### TASK DESCRIPTION
The material must be repeated exactly, with every line intact.

*** DATA PROVIDED Section Begins ***

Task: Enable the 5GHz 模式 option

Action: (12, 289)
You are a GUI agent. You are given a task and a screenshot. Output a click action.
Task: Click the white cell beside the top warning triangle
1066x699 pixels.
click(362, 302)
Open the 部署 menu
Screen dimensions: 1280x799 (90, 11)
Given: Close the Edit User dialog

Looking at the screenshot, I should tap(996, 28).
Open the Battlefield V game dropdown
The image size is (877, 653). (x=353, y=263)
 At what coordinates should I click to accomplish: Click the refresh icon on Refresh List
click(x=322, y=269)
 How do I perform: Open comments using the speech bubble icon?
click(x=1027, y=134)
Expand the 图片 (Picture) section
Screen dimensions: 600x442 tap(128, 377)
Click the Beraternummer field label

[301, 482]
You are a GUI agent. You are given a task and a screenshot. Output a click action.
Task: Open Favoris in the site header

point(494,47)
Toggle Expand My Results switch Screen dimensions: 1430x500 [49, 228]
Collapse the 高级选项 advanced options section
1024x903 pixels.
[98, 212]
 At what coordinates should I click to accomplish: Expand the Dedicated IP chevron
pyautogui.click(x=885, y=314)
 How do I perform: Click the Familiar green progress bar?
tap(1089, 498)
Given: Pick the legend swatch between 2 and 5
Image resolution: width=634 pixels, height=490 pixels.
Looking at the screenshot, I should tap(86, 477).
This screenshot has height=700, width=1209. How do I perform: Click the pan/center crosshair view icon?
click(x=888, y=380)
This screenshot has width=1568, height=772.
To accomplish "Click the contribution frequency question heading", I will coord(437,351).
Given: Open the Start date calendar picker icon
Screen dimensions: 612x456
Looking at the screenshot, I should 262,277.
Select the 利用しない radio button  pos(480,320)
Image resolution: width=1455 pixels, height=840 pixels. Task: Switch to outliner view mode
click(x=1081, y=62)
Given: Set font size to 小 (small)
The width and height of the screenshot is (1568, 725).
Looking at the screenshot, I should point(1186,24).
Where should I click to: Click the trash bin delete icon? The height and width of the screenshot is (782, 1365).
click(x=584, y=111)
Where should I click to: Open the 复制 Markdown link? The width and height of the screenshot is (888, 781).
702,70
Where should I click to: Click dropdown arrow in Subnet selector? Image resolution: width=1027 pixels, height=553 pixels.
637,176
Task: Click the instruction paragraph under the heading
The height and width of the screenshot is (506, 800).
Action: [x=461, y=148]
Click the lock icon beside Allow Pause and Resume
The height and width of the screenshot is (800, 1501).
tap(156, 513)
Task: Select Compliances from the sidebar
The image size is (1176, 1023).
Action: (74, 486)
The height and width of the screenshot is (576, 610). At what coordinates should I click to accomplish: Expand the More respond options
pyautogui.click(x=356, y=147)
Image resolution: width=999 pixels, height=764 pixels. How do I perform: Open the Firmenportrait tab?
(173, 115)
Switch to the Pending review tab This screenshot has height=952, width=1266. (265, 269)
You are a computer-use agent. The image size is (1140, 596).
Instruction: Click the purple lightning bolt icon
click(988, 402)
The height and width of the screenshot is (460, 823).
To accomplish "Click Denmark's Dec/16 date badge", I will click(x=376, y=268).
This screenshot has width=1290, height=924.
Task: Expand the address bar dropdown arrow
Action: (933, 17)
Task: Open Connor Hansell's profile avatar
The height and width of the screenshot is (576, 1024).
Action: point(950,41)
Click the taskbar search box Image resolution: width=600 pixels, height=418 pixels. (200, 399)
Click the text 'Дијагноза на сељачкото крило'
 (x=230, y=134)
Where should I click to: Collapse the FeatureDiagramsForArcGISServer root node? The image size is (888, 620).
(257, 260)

*** DATA PROVIDED Section Ends ***

### OUTPUT
Task: Enable the 5GHz 模式 option

Action: (12, 289)
You are a GUI agent. You are given a task and a screenshot. Output a click action.
Task: Click the white cell beside the top warning triangle
1066x699 pixels.
click(362, 302)
Open the 部署 menu
Screen dimensions: 1280x799 (90, 11)
Given: Close the Edit User dialog

Looking at the screenshot, I should tap(996, 28).
Open the Battlefield V game dropdown
The image size is (877, 653). (x=353, y=263)
 At what coordinates should I click to accomplish: Click the refresh icon on Refresh List
click(x=322, y=269)
 How do I perform: Open comments using the speech bubble icon?
click(x=1027, y=134)
Expand the 图片 (Picture) section
Screen dimensions: 600x442 tap(128, 377)
Click the Beraternummer field label

[301, 482]
You are a GUI agent. You are given a task and a screenshot. Output a click action.
Task: Open Favoris in the site header

point(494,47)
Toggle Expand My Results switch Screen dimensions: 1430x500 [49, 228]
Collapse the 高级选项 advanced options section
1024x903 pixels.
[98, 212]
 At what coordinates should I click to accomplish: Expand the Dedicated IP chevron
pyautogui.click(x=885, y=314)
 How do I perform: Click the Familiar green progress bar?
tap(1089, 498)
Given: Pick the legend swatch between 2 and 5
Image resolution: width=634 pixels, height=490 pixels.
Looking at the screenshot, I should tap(86, 477).
This screenshot has height=700, width=1209. How do I perform: Click the pan/center crosshair view icon?
click(x=888, y=380)
This screenshot has width=1568, height=772.
To accomplish "Click the contribution frequency question heading", I will coord(437,351).
Given: Open the Start date calendar picker icon
Screen dimensions: 612x456
Looking at the screenshot, I should 262,277.
Select the 利用しない radio button  pos(480,320)
Image resolution: width=1455 pixels, height=840 pixels. Task: Switch to outliner view mode
click(x=1081, y=62)
Given: Set font size to 小 (small)
The width and height of the screenshot is (1568, 725).
Looking at the screenshot, I should point(1186,24).
Where should I click to: Click the trash bin delete icon? The height and width of the screenshot is (782, 1365).
click(x=584, y=111)
Where should I click to: Open the 复制 Markdown link? The width and height of the screenshot is (888, 781).
702,70
Where should I click to: Click dropdown arrow in Subnet selector? Image resolution: width=1027 pixels, height=553 pixels.
637,176
Task: Click the instruction paragraph under the heading
The height and width of the screenshot is (506, 800).
Action: [x=461, y=148]
Click the lock icon beside Allow Pause and Resume
The height and width of the screenshot is (800, 1501).
tap(156, 513)
Task: Select Compliances from the sidebar
The image size is (1176, 1023).
Action: (74, 486)
The height and width of the screenshot is (576, 610). At what coordinates should I click to accomplish: Expand the More respond options
pyautogui.click(x=356, y=147)
Image resolution: width=999 pixels, height=764 pixels. How do I perform: Open the Firmenportrait tab?
(173, 115)
Switch to the Pending review tab This screenshot has height=952, width=1266. (265, 269)
You are a computer-use agent. The image size is (1140, 596).
Instruction: Click the purple lightning bolt icon
click(988, 402)
The height and width of the screenshot is (460, 823).
To accomplish "Click Denmark's Dec/16 date badge", I will click(x=376, y=268).
This screenshot has width=1290, height=924.
Task: Expand the address bar dropdown arrow
Action: (933, 17)
Task: Open Connor Hansell's profile avatar
The height and width of the screenshot is (576, 1024).
Action: point(950,41)
Click the taskbar search box Image resolution: width=600 pixels, height=418 pixels. (200, 399)
Click the text 'Дијагноза на сељачкото крило'
 (x=230, y=134)
Where should I click to: Collapse the FeatureDiagramsForArcGISServer root node? The image size is (888, 620).
(257, 260)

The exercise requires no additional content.